どこかで春が
百田宗治作詞
草川 信作曲
どこかで「春」が 生まれてる
どこかで水が 流れ出す
どこかで雲雀(ひばり)が 啼(な)いている
どこかで芽の出る 音がする
山の三月 東風(こち)吹いて
どこかで「春」が 生まれてる
◇
雪の残る土手を歩いて靴が滑った。むき出しになった枯れ草の間に、ごく小さいながらも淡く薄紫色を帯びたものがキラッと光る。かがんでのぞき込めば、オオイヌノフグリの花のつぼみである。
高浜虚子は〈犬ふぐり星のまたたく如くなり〉と詠んだ。そんな真っ盛りの春に先立つこと2カ月ほど。雪の下でじっと土手一面、るり色に染める日に備えている。そう気付き、けなげな生命力に触れた喜びが増してきた。

確かに春はどこかで生まれている。冬至のころよりずっと昼が長くなった。湖や池の氷が消え、波が立つ。コハクチョウなど冬鳥が北へ渡る。地中では虫たちがうごめき出した。
庭のモクレンがビロードをまとったような芽を一斉に北へ向けている。日当たりの良い南側の部分の成長が促され、弓なりに反る現象で、コブシやタムシバなどとともに方向指標植物、コンパスプラントと呼ばれる。
ひそやかな春の兆しが、あちこちで何かの拍子に感じ取れる。冬から抜け出る時季の微妙な変化を「どこかで春が」は詩情たっぷりにとらえた。
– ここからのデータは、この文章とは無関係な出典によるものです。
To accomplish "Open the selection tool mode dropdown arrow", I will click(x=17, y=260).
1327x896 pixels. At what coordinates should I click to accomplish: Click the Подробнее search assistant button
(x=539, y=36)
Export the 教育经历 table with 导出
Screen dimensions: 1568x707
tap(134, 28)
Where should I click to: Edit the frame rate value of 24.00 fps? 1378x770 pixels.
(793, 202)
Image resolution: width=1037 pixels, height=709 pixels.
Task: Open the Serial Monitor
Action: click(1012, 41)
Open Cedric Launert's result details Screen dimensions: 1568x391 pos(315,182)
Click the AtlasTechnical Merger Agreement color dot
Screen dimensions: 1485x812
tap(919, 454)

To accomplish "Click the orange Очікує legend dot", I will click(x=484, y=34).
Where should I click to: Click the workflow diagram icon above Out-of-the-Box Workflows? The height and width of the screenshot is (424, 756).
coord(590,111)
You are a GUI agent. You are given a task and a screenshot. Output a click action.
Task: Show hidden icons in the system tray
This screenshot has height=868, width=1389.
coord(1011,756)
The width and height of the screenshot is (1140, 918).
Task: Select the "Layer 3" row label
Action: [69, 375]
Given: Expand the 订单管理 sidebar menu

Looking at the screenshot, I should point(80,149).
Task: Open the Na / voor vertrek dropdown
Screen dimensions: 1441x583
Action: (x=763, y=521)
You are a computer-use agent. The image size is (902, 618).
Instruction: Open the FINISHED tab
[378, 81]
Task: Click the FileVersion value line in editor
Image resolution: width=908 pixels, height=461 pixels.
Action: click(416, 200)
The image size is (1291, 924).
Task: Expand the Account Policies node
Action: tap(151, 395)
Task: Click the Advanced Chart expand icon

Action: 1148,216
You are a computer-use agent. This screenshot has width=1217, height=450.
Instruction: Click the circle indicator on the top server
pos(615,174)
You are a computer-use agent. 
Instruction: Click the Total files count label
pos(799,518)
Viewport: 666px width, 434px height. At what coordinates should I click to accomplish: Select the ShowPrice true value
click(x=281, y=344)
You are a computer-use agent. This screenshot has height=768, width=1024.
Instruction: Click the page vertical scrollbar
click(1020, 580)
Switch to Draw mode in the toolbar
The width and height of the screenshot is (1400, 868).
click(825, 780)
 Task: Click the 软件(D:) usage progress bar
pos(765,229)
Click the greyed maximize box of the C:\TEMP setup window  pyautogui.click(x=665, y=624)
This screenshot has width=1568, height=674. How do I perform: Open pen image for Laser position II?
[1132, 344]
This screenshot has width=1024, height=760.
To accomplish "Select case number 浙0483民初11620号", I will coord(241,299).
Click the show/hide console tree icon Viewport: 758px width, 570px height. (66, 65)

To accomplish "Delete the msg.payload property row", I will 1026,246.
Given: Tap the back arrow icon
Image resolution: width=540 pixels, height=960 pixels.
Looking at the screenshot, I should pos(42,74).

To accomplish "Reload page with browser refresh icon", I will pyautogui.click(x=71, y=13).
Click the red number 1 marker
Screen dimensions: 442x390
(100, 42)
作詞者の百田宗治は1893(明治26)年、大阪市西区に生まれた詩人で児童文学者。学歴こそ小学校卒ながらも自ら学ぶ努力を積み、人道主義に根ざす民衆派詩人として世に出た。つつましく自然と交感できた人だ。
作曲者の草川信は信州生まれの信州育ちである。長野市の中心部、県町の生家で幼少年期を過ごした。一家の暮らしと共にあった大きな柿の木に登って遊ぶ。草花の彩る用水に沿ってさかのぼれば、裾花川に達し、白岩あたりで泳ぐこともできた。

自然の中で磨かれた感性が、1923(大正12)年3月に百田の発表した歌詞と合体し、「どこかで春が」の1曲に仕上がった。4・3・5 4・3・5のゆったり心地よいリズムが何より人を引き寄せる。
そして一転〈山の三月 東風吹いて〉。高く強い調子に変わり、春の訪れを体で受け止める高揚感が盛り上がっていく。「早春賦」「春が来た」と並び、広く親しまれる名曲だ。
ところで、この〈東風吹いて〉の東風が難解な用語とされ、「春風」「そよ風」に言い換えられる場合がある。冬の眠りから目覚めさせる風の用語としては、〈こち吹かばにほひおこせよ梅の花...〉の古歌がある通り、やはり「東風」のままが,よいのではないだろうか。
〔東風〕春先に東から吹き寄せる風。冬の北風、夏の南風と同様、それぞれの季節を象徴する。そよ風というよりは、やや荒い感じを伴う。さらに強まれば「強東風(つよごち)」と称する。